Stored records
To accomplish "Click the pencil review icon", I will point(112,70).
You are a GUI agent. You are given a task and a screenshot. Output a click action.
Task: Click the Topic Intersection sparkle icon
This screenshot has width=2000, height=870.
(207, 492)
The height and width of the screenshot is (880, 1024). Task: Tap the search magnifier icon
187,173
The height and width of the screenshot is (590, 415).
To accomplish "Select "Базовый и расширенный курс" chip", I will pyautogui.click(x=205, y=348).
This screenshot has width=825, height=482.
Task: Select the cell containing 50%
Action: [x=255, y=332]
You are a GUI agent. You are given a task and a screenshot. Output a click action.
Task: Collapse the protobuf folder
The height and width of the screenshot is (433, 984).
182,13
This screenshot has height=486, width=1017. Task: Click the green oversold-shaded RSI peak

- WHAT TO PRODUCE
A verbatim restatement of all the entries above is required.

- ANSWER TO THE EXERCISE
To accomplish "Click the pencil review icon", I will point(112,70).
You are a GUI agent. You are given a task and a screenshot. Output a click action.
Task: Click the Topic Intersection sparkle icon
This screenshot has width=2000, height=870.
(207, 492)
The height and width of the screenshot is (880, 1024). Task: Tap the search magnifier icon
187,173
The height and width of the screenshot is (590, 415).
To accomplish "Select "Базовый и расширенный курс" chip", I will pyautogui.click(x=205, y=348).
This screenshot has width=825, height=482.
Task: Select the cell containing 50%
Action: [x=255, y=332]
You are a GUI agent. You are given a task and a screenshot. Output a click action.
Task: Collapse the protobuf folder
The height and width of the screenshot is (433, 984).
182,13
This screenshot has height=486, width=1017. Task: Click the green oversold-shaded RSI peak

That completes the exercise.